- **TASK INSTRUCTIONS**
Please restate each line of the data that follows word for word, skipping any image.

******

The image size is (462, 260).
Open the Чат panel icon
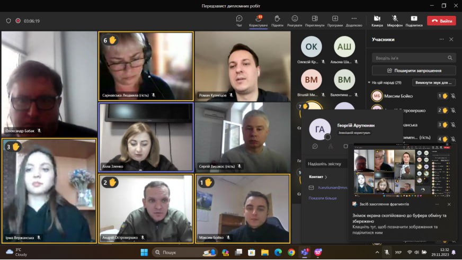[239, 19]
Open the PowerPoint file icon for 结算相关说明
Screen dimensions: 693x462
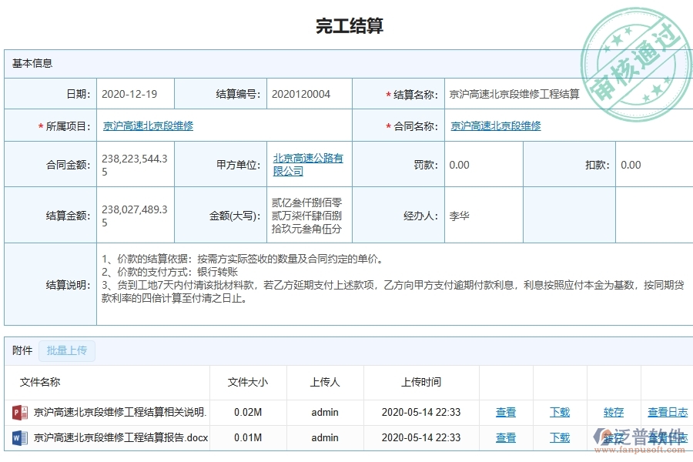click(x=17, y=412)
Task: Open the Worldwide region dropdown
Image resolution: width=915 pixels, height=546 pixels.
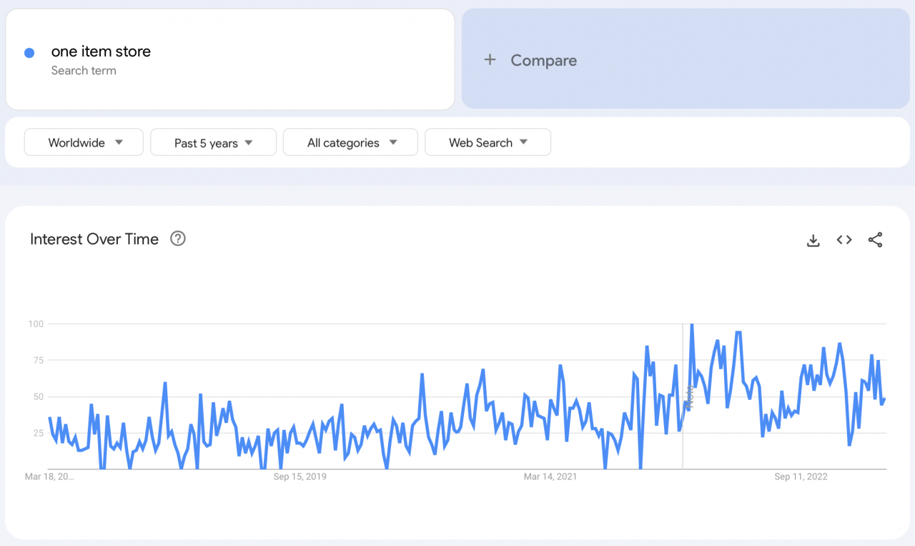Action: point(83,142)
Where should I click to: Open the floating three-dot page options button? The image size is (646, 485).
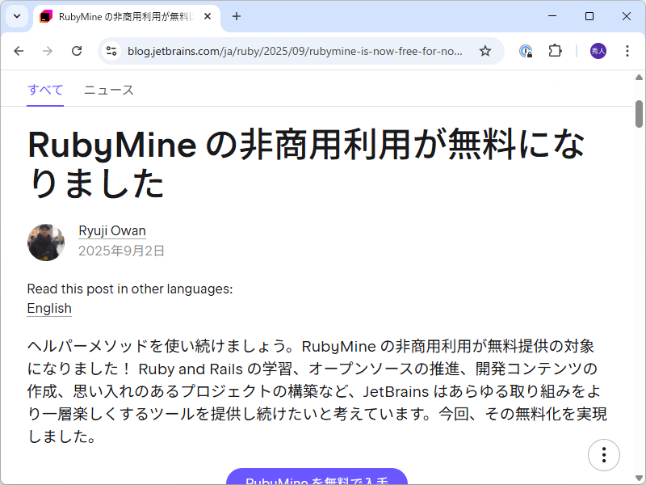coord(604,455)
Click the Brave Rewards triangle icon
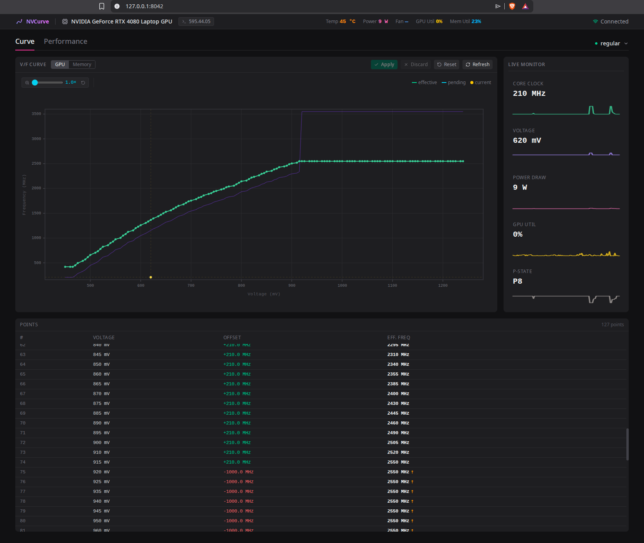Image resolution: width=644 pixels, height=543 pixels. coord(525,6)
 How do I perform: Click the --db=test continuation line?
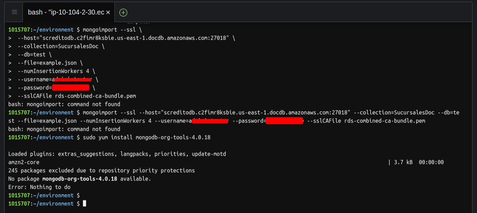point(35,55)
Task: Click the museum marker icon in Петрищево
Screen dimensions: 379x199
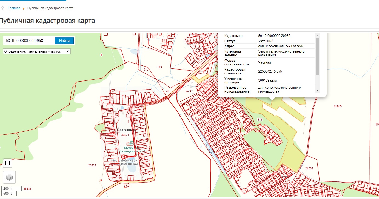Action: 132,143
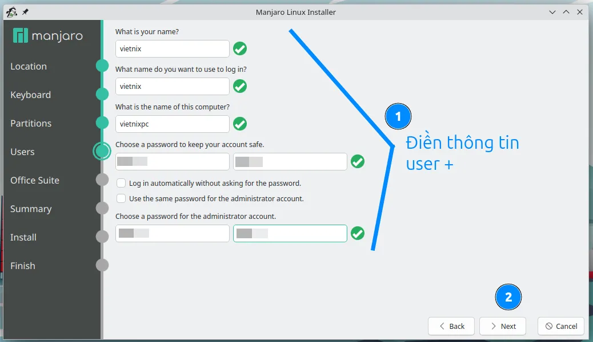Click the green checkmark beside the computer name field
The height and width of the screenshot is (342, 593).
[x=240, y=124]
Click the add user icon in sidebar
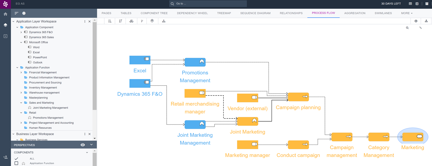The height and width of the screenshot is (166, 432). (x=5, y=157)
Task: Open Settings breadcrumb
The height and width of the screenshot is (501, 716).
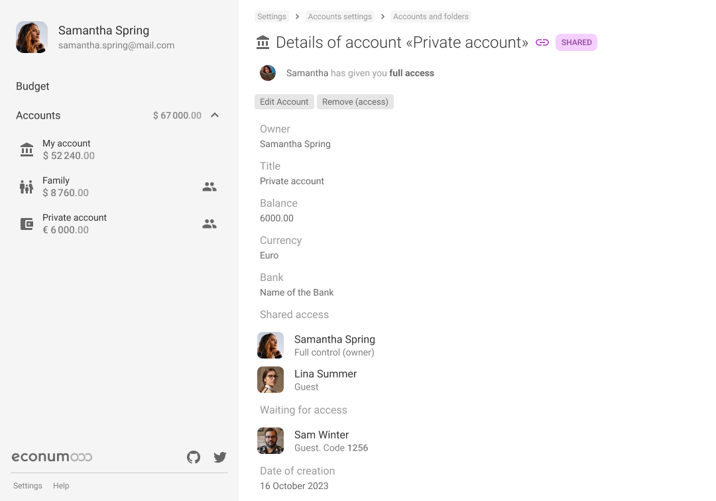Action: (272, 17)
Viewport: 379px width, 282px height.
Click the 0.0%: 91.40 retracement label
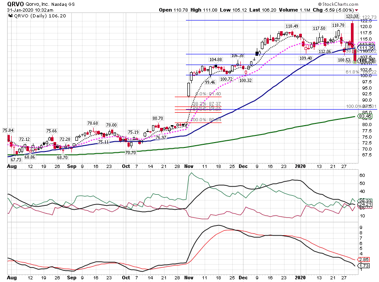coord(208,94)
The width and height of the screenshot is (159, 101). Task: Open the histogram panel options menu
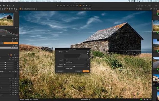(x=17, y=28)
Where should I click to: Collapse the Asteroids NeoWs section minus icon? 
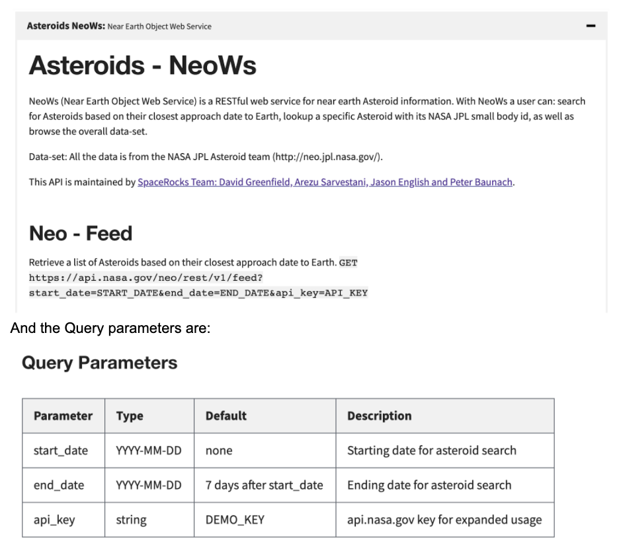click(591, 26)
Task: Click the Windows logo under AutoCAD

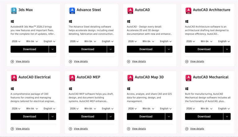Action: coord(129,22)
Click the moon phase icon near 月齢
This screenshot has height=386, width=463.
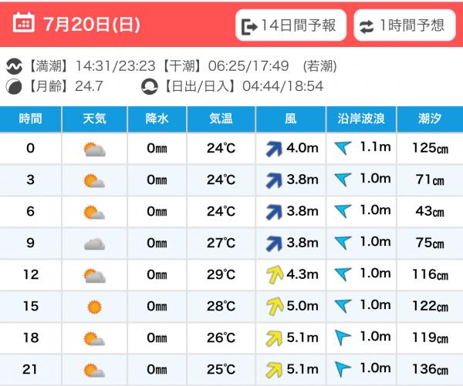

******

- **RESULT OF THIS EXERCISE**
The image size is (462, 260).
Open the Чат panel icon
[239, 19]
Open the PowerPoint file icon for 结算相关说明
Screen dimensions: 693x462
click(x=17, y=412)
Task: Open the Worldwide region dropdown
Image resolution: width=915 pixels, height=546 pixels.
Action: point(83,142)
Where should I click to: Open the floating three-dot page options button? The image size is (646, 485).
coord(604,455)
Click the Brave Rewards triangle icon
Image resolution: width=644 pixels, height=543 pixels. coord(525,6)
 How do I perform: Click the --db=test continuation line?
point(35,55)
Task: Click the museum marker icon in Петрищево
Screen dimensions: 379x199
Action: 132,143
Click the green checkmark beside the computer name field
The height and width of the screenshot is (342, 593).
[x=240, y=124]
Click the add user icon in sidebar
The height and width of the screenshot is (166, 432). (x=5, y=157)
Task: Open Settings breadcrumb
The height and width of the screenshot is (501, 716).
Action: (272, 17)
Viewport: 379px width, 282px height.
Click the 0.0%: 91.40 retracement label
coord(208,94)
The width and height of the screenshot is (159, 101). Task: Open the histogram panel options menu
(x=17, y=28)
Where should I click to: Collapse the Asteroids NeoWs section minus icon? 
click(591, 26)
Task: Click the Windows logo under AutoCAD

Action: coord(129,22)
Click the moon phase icon near 月齢
This screenshot has height=386, width=463.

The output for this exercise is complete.